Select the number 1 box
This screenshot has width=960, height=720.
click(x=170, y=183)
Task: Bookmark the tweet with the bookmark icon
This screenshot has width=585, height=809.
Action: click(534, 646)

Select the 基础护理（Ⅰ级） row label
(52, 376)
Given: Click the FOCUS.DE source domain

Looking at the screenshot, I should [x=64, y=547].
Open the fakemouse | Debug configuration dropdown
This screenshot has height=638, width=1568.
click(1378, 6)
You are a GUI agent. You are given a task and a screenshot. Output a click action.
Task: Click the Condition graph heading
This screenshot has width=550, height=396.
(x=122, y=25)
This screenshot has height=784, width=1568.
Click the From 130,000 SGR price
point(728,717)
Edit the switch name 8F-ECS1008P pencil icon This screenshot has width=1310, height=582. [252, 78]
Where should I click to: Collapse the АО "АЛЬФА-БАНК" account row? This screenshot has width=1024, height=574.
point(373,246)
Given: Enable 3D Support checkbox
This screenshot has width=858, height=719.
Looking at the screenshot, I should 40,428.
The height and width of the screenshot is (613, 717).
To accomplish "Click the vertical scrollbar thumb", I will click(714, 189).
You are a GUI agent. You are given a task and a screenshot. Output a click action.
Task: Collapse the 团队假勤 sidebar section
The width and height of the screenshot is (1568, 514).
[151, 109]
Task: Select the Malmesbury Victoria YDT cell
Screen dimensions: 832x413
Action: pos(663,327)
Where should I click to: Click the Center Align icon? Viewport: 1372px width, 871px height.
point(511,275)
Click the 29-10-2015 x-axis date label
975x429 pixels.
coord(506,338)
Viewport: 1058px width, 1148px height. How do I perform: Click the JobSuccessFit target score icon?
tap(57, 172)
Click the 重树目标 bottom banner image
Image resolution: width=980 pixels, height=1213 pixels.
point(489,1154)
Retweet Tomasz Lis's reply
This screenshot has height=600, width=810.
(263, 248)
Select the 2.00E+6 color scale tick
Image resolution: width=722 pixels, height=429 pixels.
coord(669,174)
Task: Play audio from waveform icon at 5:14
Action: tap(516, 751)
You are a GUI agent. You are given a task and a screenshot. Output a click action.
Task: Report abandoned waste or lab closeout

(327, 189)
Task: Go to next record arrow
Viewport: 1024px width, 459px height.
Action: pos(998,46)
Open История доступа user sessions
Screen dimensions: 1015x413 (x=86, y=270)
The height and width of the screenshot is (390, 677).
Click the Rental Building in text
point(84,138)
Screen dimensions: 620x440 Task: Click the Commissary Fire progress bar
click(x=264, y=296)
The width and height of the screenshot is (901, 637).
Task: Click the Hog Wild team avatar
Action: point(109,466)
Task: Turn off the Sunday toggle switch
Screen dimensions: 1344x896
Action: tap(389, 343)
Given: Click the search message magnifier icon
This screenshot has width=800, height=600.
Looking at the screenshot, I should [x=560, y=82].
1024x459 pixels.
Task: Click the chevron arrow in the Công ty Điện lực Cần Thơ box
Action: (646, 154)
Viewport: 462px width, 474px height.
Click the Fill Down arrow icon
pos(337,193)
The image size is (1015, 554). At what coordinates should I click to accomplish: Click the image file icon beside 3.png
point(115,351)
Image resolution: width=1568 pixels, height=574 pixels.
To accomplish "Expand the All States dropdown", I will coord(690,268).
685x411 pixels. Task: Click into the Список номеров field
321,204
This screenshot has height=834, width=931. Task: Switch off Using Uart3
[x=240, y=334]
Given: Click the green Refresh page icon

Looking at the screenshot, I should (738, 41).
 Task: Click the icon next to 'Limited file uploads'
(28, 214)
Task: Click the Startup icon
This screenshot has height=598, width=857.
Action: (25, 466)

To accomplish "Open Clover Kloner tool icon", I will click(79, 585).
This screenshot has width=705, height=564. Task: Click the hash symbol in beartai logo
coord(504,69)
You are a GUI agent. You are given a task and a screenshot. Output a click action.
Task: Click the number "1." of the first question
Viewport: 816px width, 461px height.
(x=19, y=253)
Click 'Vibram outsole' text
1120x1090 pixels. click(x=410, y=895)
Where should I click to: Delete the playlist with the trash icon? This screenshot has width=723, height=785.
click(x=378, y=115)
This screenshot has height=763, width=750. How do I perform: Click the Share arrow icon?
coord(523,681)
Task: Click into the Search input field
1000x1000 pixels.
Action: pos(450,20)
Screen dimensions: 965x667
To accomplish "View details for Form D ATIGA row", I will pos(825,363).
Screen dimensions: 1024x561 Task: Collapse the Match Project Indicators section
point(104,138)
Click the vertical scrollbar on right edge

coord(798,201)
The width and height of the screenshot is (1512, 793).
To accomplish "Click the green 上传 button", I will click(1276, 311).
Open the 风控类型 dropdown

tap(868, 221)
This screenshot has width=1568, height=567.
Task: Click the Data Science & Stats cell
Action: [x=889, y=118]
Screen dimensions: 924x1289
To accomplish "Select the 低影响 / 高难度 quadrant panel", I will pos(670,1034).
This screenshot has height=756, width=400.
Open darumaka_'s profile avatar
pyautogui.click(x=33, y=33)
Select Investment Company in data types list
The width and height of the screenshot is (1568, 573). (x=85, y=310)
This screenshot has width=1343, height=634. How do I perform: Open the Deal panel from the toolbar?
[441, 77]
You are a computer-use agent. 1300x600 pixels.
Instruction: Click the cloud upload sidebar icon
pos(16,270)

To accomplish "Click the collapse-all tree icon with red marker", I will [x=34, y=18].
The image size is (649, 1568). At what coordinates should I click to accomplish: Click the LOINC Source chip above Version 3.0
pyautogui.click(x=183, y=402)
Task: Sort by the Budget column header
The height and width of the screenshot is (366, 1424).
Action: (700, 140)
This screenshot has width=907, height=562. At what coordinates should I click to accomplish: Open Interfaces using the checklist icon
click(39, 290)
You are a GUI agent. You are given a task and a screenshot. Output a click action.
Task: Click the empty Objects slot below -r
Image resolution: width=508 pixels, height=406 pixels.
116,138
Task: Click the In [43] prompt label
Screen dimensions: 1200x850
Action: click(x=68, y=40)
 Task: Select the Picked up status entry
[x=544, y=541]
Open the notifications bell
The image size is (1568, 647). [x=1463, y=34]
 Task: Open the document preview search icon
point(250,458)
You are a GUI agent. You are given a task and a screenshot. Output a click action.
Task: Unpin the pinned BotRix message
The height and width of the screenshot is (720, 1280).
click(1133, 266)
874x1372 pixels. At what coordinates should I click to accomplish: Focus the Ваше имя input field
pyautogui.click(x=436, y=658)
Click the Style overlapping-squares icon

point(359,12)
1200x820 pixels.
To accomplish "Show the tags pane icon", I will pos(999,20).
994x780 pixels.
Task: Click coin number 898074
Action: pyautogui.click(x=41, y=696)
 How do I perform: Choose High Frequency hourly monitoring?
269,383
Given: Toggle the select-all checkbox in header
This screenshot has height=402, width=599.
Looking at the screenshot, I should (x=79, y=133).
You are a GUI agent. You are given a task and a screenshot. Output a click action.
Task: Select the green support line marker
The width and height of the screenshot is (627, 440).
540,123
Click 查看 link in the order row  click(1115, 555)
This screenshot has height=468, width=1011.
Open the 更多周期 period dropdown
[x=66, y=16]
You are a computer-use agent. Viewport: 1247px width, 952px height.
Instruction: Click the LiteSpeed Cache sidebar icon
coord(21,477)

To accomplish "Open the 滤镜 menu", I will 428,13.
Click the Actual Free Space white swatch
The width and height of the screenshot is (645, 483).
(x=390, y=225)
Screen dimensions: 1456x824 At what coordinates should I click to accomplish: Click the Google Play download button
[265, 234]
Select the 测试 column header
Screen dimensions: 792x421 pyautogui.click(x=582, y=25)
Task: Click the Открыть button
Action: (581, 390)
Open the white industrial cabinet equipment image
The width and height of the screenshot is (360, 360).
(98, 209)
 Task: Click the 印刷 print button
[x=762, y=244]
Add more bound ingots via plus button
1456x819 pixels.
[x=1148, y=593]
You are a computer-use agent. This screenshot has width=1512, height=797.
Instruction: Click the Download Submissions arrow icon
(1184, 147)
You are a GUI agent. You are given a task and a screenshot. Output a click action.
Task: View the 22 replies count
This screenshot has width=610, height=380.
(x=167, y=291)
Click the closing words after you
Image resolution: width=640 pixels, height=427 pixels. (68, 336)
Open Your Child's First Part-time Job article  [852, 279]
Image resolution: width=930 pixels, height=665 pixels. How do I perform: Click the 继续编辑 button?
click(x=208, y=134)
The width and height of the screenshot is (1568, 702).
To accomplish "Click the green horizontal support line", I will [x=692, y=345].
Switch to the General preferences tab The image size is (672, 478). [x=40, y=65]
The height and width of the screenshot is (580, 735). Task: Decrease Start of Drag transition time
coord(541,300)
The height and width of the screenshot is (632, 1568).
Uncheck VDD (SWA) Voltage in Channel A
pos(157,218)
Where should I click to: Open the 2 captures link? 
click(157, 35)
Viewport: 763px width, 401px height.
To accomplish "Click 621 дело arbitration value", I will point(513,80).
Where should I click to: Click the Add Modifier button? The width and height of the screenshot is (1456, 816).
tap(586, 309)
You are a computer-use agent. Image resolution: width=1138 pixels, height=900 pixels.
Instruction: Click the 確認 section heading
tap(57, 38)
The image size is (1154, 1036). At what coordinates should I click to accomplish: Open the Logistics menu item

_ _ _ _ _ _ _

Return, please, the lines of the data from the first through the line containing "Task: Click the Condition graph heading", both kept, exactly as they stand and nothing more.

Select the number 1 box
This screenshot has width=960, height=720.
click(x=170, y=183)
Task: Bookmark the tweet with the bookmark icon
This screenshot has width=585, height=809.
Action: click(534, 646)

Select the 基础护理（Ⅰ级） row label
(52, 376)
Given: Click the FOCUS.DE source domain

Looking at the screenshot, I should [x=64, y=547].
Open the fakemouse | Debug configuration dropdown
This screenshot has height=638, width=1568.
click(1378, 6)
You are a GUI agent. You are given a task and a screenshot. Output a click action.
Task: Click the Condition graph heading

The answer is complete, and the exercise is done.